Waldorf teachers are central to the development of pedagogy within each school and lie at the heart of the school community. Working together with school leaders they ensure the delivery of the curriculum is designed to meet the emotional, physical, spiritual and academic development of the children and young people in the school. The ability and ethical commitment to work collaboratively with colleagues is therefore essential.
The role of the Waldorf teacher is a creative one. The teacher is responsible, within a framework to design the lessons and curriculum for their particular class or group of children and young people. It requires a combination of academic, artistic and creative skills and a commitment to drawing out the 'potentialities' in each child rather than deliver a set or fixed curriculum. See the Curriculum
Lessons are delivered artistically as means of fully engaging the imagination of pupils in the learning process, regardless of the subject, whether it be mechanics or the binary system; the life of Napoleon, or meteorology.

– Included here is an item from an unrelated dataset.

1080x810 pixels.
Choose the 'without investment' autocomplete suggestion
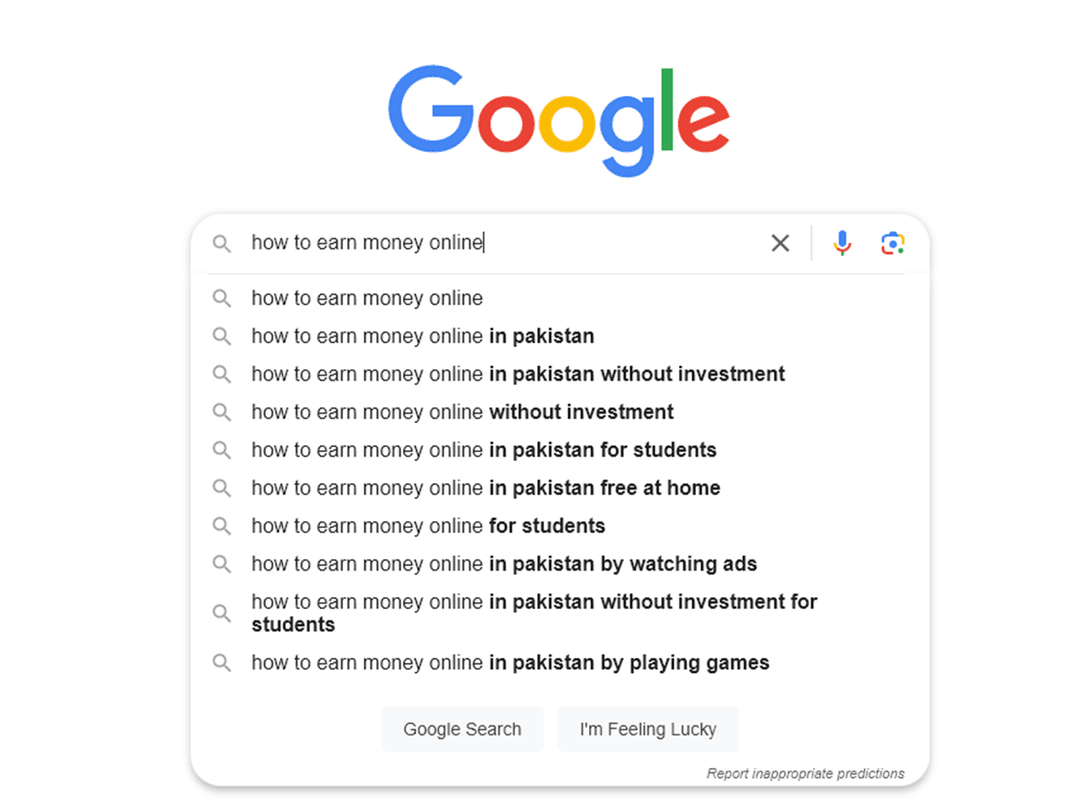[x=462, y=411]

Teachers are also encouraged to be engaged on a path of personal development. Kindergarten and class teachers usually stay with their classes for a number of years (Kindergarten 3 years; Class teachers 5 - 8 years). This helps build strong relationships and understanding with the children and their family. Teachers draw from the 'generative principles' contained in the original pedagogical philosophy developed by Rudolf Steiner for the first school.

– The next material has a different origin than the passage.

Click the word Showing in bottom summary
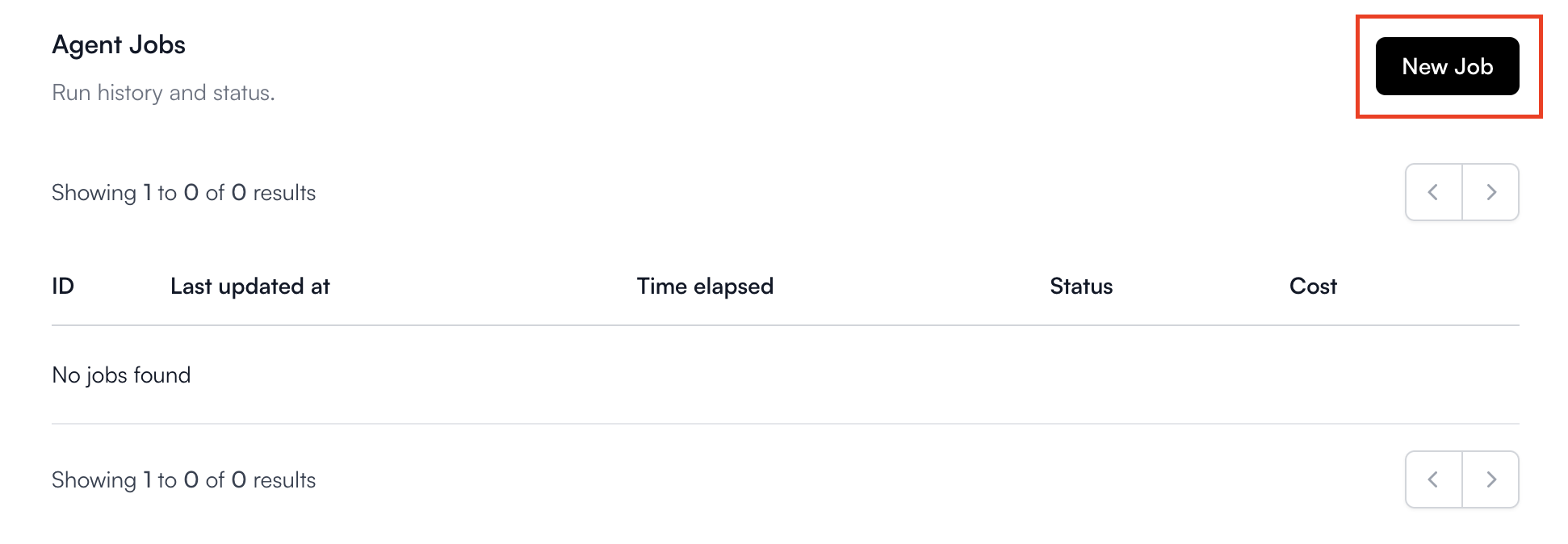This screenshot has width=1568, height=544. click(x=94, y=480)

Central to the pedagogy is the understanding that children are a combination of mind, body and spirit and that meeting the needs of each of these aspects of the growing child is incorporated into their learning and experience of school. Teachers must therefore be conversant with the elements of anthroposophy which underpins the educational approach.
The National Steiner Waldorf Teacher Standards created in 2020 as part of a collaborative process set out the clear benchmarks required for all teachers in Steiner Schools.